EVANGELIO Y REFLEXION DEL 11 DE SEPTIEMBRE DEL 2018

EVANGELIO Y REFLEXION DEL 11 DE SEPTIEMBRE DEL 2018

Lectura del santo evangelio según san Lucas 6, 12-19

En aquel tiempo, subió Jesús a la montaña a orar, y pasó la noche orando a Dios. Cuando se hizo de día, llamó a sus discípulos, escogió a doce de ellos y los nombró apóstoles: Simón, al que puso de nombre Pedro, y Andrés, su hermano, Santiago, Juan, Felipe, Bartolomé, Mateo, Tomás, Santiago Alfeo, Simón, apodado el Celotes, Judas el de Santiago y Judas Iscariote, que fue el traidor.
Bajó del monte con ellos y se paró en un llano, con un grupo grande de discípulos y de pueblo, procedente de toda Judea, de Jerusalén y de la costa de Tiro y de Sidón. Venían a oírlo y a que los curara de sus enfermedades; los atormentados por espíritus inmundos quedaban curados, y la gente trataba de tocarlo, porque salta de él una fuerza que los curaba a todos.

Palabra del Señor.

Reflexión:

El evangelio del día de hoy nos trae a memoria uno de los hechos más significativos en la vida de Jesús, y es la elección de los 12 apóstoles. Quizá, después de ver el actuar de muchos de ellos, nosotros podríamos preguntarnos ¿Por qué los eligió?, esta pregunta podríamos indagarla y en muchas ocasiones hasta no poder estar de acuerdo con la elección de cada uno de ellos, pero hay un suceso que enmarca esta elección y es precisamente la oración. La oración se debe convertir en un arma fundamental en la vida del cristiano ya que es través de ella que nos sintonizamos con Dios y así como Jesús podremos consultarle directamente a El sobre cualquier necesidad y encontrar en ella la respuesta a cada una de ellas.
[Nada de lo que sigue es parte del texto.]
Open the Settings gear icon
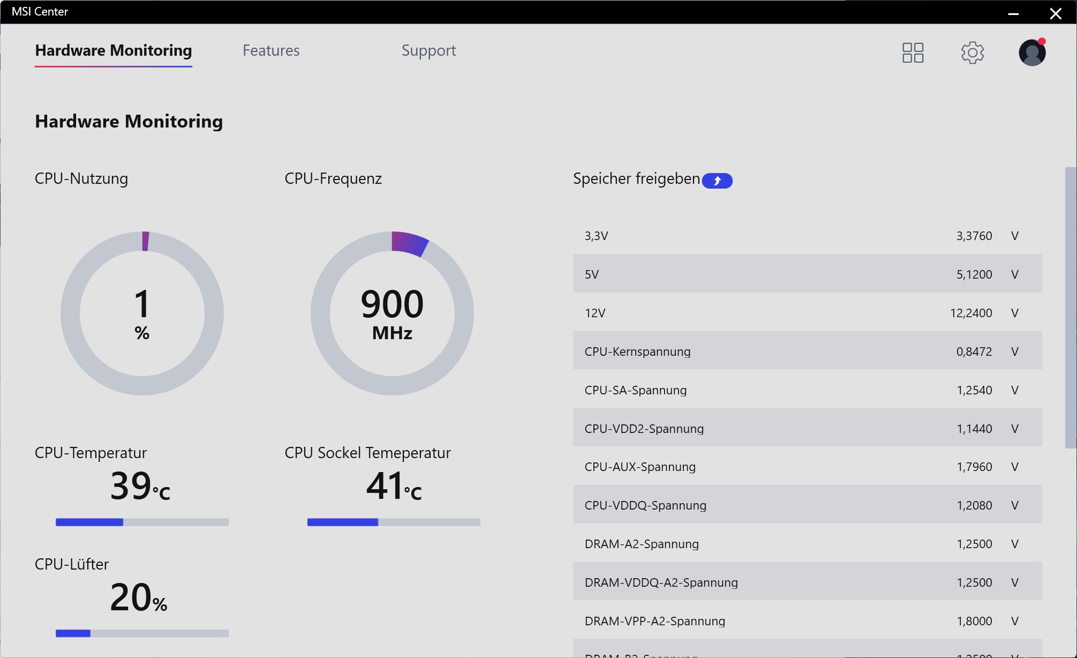The width and height of the screenshot is (1077, 658). coord(973,51)
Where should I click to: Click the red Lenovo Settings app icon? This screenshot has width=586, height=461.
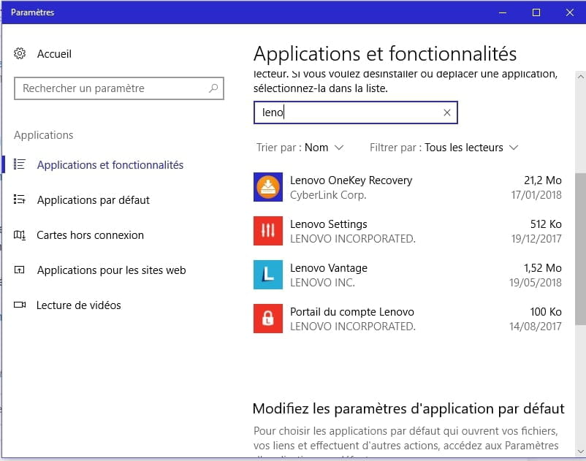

Una segunda pregunta que podríamos plantear a través de este evangelio es ¿para qué los eligió?, terminando la lectura podemos resaltar la siguiente frase: “venían a oírlo y a que los curara de sus enfermedades; los atormentados por espíritus inmundos quedaban curados”, partiendo de esto se puede concluir que la gente que acompañaba a Jesús durante sus largas caminatas, eran personas que tenían una necesidad muy grande de conocer de Dios, quizá por las enfermedades que arraigaban sus vidas durante muchos años, y el elegir esta pequeña comunidad dentro de tantos que lo seguían permitiría que ellos más adelante continuaran con los prodigios que acompañaban la obra evangelizadora de Jesús.

Mencionado todo esto, es momento para que realices un alto en tu camino y reflexiones sobre el llamado que te ha hecho Dios, sobre el momento, lugar y las personas que utilizó Dios para acercarte a El y puedas comprender a través de la luz del evangelio tu misión en esta tierra. ¡No tengas miedo! Dios camina contigo.